Task details - Here the answer must be the exact run of lines from the line holding "Open 表格 tab" to the end of the material below, and nothing else.

Excerpted data -
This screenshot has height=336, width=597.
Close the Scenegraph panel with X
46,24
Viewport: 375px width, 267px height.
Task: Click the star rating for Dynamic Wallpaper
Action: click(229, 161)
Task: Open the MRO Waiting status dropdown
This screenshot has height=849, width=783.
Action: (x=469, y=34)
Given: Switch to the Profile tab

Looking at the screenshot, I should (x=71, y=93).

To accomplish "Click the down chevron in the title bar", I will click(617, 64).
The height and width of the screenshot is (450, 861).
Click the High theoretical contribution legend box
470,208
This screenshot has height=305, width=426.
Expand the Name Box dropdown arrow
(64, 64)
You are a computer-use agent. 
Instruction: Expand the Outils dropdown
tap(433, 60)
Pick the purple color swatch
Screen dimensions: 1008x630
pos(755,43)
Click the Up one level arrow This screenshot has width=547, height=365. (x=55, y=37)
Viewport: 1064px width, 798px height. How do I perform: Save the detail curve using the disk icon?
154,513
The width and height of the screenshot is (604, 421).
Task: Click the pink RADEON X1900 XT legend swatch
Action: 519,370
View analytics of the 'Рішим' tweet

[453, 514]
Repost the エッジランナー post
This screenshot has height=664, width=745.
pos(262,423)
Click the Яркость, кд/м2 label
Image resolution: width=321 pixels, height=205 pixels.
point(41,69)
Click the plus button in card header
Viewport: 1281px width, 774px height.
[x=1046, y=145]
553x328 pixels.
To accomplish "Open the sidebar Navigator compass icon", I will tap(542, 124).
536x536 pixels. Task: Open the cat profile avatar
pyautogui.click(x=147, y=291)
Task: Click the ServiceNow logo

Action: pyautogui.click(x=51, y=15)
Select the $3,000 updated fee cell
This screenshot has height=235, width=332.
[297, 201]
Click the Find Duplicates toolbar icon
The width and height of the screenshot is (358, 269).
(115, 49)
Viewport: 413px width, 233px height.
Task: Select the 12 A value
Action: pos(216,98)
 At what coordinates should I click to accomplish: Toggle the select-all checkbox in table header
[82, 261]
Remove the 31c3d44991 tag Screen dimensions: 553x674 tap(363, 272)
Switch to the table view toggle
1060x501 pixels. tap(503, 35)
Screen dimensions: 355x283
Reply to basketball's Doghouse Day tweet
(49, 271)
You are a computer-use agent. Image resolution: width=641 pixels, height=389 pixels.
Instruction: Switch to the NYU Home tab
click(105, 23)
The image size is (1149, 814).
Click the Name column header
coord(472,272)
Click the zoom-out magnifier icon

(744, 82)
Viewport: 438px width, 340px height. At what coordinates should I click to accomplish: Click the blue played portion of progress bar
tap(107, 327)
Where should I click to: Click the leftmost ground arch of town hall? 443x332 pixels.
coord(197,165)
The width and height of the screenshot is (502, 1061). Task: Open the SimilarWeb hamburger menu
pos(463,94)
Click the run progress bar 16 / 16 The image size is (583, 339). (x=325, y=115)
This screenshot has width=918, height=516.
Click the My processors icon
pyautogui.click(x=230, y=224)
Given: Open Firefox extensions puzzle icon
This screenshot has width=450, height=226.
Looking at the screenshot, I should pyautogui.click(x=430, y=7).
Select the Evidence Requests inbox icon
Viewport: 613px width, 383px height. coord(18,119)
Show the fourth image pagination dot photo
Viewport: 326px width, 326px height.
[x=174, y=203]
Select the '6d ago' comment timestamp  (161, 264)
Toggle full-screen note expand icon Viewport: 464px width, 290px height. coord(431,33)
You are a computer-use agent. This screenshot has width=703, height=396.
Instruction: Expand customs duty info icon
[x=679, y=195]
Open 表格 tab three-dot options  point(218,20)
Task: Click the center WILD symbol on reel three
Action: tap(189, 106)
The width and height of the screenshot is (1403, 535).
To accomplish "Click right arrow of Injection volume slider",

Answer section -
Open 表格 tab three-dot options  point(218,20)
Task: Click the center WILD symbol on reel three
Action: tap(189, 106)
The width and height of the screenshot is (1403, 535).
To accomplish "Click right arrow of Injection volume slider",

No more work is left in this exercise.